_Challenge_: Reproduce the material below word for word, keeping each line in its original order and form.

● ● ● ● ● ● ●

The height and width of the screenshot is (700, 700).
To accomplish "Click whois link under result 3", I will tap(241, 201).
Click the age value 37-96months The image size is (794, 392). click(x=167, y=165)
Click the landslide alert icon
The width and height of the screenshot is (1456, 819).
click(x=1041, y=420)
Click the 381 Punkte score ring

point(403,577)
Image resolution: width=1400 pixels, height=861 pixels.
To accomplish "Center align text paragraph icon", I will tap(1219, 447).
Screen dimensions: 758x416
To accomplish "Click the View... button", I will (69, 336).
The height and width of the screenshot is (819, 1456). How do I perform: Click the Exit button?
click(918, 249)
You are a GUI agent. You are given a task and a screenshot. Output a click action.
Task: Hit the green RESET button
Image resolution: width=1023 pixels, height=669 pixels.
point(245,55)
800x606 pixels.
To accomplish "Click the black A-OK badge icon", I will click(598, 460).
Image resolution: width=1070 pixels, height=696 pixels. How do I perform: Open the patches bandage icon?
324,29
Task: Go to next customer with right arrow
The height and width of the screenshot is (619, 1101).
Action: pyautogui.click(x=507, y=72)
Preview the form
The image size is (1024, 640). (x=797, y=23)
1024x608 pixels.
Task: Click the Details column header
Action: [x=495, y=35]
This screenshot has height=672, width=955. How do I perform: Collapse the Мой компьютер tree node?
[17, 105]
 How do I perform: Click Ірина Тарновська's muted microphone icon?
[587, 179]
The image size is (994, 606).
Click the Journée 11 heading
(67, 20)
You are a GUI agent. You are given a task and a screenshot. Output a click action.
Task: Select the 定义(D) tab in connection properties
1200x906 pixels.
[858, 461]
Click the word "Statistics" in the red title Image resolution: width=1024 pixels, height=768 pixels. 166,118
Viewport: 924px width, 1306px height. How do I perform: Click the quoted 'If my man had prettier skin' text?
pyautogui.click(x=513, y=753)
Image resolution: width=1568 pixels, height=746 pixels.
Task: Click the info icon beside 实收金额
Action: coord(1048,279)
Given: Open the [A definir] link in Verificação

● ● ● ● ● ● ●

_Response to the exercise_:
The height and width of the screenshot is (700, 700).
To accomplish "Click whois link under result 3", I will tap(241, 201).
Click the age value 37-96months The image size is (794, 392). click(x=167, y=165)
Click the landslide alert icon
The width and height of the screenshot is (1456, 819).
click(x=1041, y=420)
Click the 381 Punkte score ring

point(403,577)
Image resolution: width=1400 pixels, height=861 pixels.
To accomplish "Center align text paragraph icon", I will tap(1219, 447).
Screen dimensions: 758x416
To accomplish "Click the View... button", I will (69, 336).
The height and width of the screenshot is (819, 1456). How do I perform: Click the Exit button?
click(918, 249)
You are a GUI agent. You are given a task and a screenshot. Output a click action.
Task: Hit the green RESET button
Image resolution: width=1023 pixels, height=669 pixels.
point(245,55)
800x606 pixels.
To accomplish "Click the black A-OK badge icon", I will click(598, 460).
Image resolution: width=1070 pixels, height=696 pixels. How do I perform: Open the patches bandage icon?
324,29
Task: Go to next customer with right arrow
The height and width of the screenshot is (619, 1101).
Action: pyautogui.click(x=507, y=72)
Preview the form
The image size is (1024, 640). (x=797, y=23)
1024x608 pixels.
Task: Click the Details column header
Action: [x=495, y=35]
This screenshot has height=672, width=955. How do I perform: Collapse the Мой компьютер tree node?
[17, 105]
 How do I perform: Click Ірина Тарновська's muted microphone icon?
[587, 179]
The image size is (994, 606).
Click the Journée 11 heading
(67, 20)
You are a GUI agent. You are given a task and a screenshot. Output a click action.
Task: Select the 定义(D) tab in connection properties
1200x906 pixels.
[858, 461]
Click the word "Statistics" in the red title Image resolution: width=1024 pixels, height=768 pixels. 166,118
Viewport: 924px width, 1306px height. How do I perform: Click the quoted 'If my man had prettier skin' text?
pyautogui.click(x=513, y=753)
Image resolution: width=1568 pixels, height=746 pixels.
Task: Click the info icon beside 实收金额
Action: coord(1048,279)
Given: Open the [A definir] link in Verificação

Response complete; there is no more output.